* How to complete this task
For each line in the records, produce an exact copy.

Stored data:
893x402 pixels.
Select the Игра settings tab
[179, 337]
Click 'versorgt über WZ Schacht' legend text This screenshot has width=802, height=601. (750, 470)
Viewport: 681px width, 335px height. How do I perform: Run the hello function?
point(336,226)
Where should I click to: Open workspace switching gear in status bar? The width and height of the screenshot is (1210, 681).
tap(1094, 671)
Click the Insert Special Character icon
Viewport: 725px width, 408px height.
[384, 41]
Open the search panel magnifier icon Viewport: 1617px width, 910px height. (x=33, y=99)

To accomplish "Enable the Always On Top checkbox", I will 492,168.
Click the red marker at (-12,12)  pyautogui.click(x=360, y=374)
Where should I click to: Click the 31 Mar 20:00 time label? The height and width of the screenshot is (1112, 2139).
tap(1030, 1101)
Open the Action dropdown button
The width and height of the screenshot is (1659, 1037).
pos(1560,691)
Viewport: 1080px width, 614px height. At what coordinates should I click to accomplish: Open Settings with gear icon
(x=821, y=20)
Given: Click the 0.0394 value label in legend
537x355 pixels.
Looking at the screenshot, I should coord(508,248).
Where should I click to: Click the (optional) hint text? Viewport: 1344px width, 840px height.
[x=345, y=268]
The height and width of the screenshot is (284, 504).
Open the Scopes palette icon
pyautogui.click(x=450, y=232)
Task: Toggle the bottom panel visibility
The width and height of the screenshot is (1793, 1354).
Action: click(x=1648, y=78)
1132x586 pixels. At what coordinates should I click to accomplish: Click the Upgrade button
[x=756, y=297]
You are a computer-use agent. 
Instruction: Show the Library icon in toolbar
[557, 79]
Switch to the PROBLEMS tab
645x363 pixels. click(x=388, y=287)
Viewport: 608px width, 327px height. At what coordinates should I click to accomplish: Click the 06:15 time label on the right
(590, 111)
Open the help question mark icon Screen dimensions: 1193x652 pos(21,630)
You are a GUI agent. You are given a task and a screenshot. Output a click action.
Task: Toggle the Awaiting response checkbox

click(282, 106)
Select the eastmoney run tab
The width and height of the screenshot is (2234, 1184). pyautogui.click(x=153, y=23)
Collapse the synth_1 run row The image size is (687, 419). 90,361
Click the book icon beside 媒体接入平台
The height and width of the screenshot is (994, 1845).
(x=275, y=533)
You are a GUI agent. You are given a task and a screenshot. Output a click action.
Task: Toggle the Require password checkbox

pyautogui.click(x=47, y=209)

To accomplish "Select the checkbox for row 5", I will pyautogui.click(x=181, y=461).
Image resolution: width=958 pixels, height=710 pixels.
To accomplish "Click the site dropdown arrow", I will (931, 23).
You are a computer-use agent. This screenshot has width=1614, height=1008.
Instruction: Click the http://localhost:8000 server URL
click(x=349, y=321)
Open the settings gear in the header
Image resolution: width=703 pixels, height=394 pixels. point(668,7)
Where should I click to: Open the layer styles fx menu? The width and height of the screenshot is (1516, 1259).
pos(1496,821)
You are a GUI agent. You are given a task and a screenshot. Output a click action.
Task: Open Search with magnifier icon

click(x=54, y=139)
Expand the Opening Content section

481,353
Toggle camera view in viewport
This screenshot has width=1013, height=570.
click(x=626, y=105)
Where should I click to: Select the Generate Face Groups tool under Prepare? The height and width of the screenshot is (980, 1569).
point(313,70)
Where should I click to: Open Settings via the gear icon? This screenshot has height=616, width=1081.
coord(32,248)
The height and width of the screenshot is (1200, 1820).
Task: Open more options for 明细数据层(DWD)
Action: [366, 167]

* Output of the task
893x402 pixels.
Select the Игра settings tab
[179, 337]
Click 'versorgt über WZ Schacht' legend text This screenshot has width=802, height=601. (750, 470)
Viewport: 681px width, 335px height. How do I perform: Run the hello function?
point(336,226)
Where should I click to: Open workspace switching gear in status bar? The width and height of the screenshot is (1210, 681).
tap(1094, 671)
Click the Insert Special Character icon
Viewport: 725px width, 408px height.
[384, 41]
Open the search panel magnifier icon Viewport: 1617px width, 910px height. (x=33, y=99)

To accomplish "Enable the Always On Top checkbox", I will 492,168.
Click the red marker at (-12,12)  pyautogui.click(x=360, y=374)
Where should I click to: Click the 31 Mar 20:00 time label? The height and width of the screenshot is (1112, 2139).
tap(1030, 1101)
Open the Action dropdown button
The width and height of the screenshot is (1659, 1037).
pos(1560,691)
Viewport: 1080px width, 614px height. At what coordinates should I click to accomplish: Open Settings with gear icon
(x=821, y=20)
Given: Click the 0.0394 value label in legend
537x355 pixels.
Looking at the screenshot, I should coord(508,248).
Where should I click to: Click the (optional) hint text? Viewport: 1344px width, 840px height.
[x=345, y=268]
The height and width of the screenshot is (284, 504).
Open the Scopes palette icon
pyautogui.click(x=450, y=232)
Task: Toggle the bottom panel visibility
The width and height of the screenshot is (1793, 1354).
Action: click(x=1648, y=78)
1132x586 pixels. At what coordinates should I click to accomplish: Click the Upgrade button
[x=756, y=297]
You are a computer-use agent. 
Instruction: Show the Library icon in toolbar
[557, 79]
Switch to the PROBLEMS tab
645x363 pixels. click(x=388, y=287)
Viewport: 608px width, 327px height. At what coordinates should I click to accomplish: Click the 06:15 time label on the right
(590, 111)
Open the help question mark icon Screen dimensions: 1193x652 pos(21,630)
You are a GUI agent. You are given a task and a screenshot. Output a click action.
Task: Toggle the Awaiting response checkbox

click(282, 106)
Select the eastmoney run tab
The width and height of the screenshot is (2234, 1184). pyautogui.click(x=153, y=23)
Collapse the synth_1 run row The image size is (687, 419). 90,361
Click the book icon beside 媒体接入平台
The height and width of the screenshot is (994, 1845).
(x=275, y=533)
You are a GUI agent. You are given a task and a screenshot. Output a click action.
Task: Toggle the Require password checkbox

pyautogui.click(x=47, y=209)

To accomplish "Select the checkbox for row 5", I will pyautogui.click(x=181, y=461).
Image resolution: width=958 pixels, height=710 pixels.
To accomplish "Click the site dropdown arrow", I will (931, 23).
You are a computer-use agent. This screenshot has width=1614, height=1008.
Instruction: Click the http://localhost:8000 server URL
click(x=349, y=321)
Open the settings gear in the header
Image resolution: width=703 pixels, height=394 pixels. point(668,7)
Where should I click to: Open the layer styles fx menu? The width and height of the screenshot is (1516, 1259).
pos(1496,821)
You are a GUI agent. You are given a task and a screenshot. Output a click action.
Task: Open Search with magnifier icon

click(x=54, y=139)
Expand the Opening Content section

481,353
Toggle camera view in viewport
This screenshot has width=1013, height=570.
click(x=626, y=105)
Where should I click to: Select the Generate Face Groups tool under Prepare? The height and width of the screenshot is (980, 1569).
point(313,70)
Where should I click to: Open Settings via the gear icon? This screenshot has height=616, width=1081.
coord(32,248)
The height and width of the screenshot is (1200, 1820).
Task: Open more options for 明细数据层(DWD)
Action: [366, 167]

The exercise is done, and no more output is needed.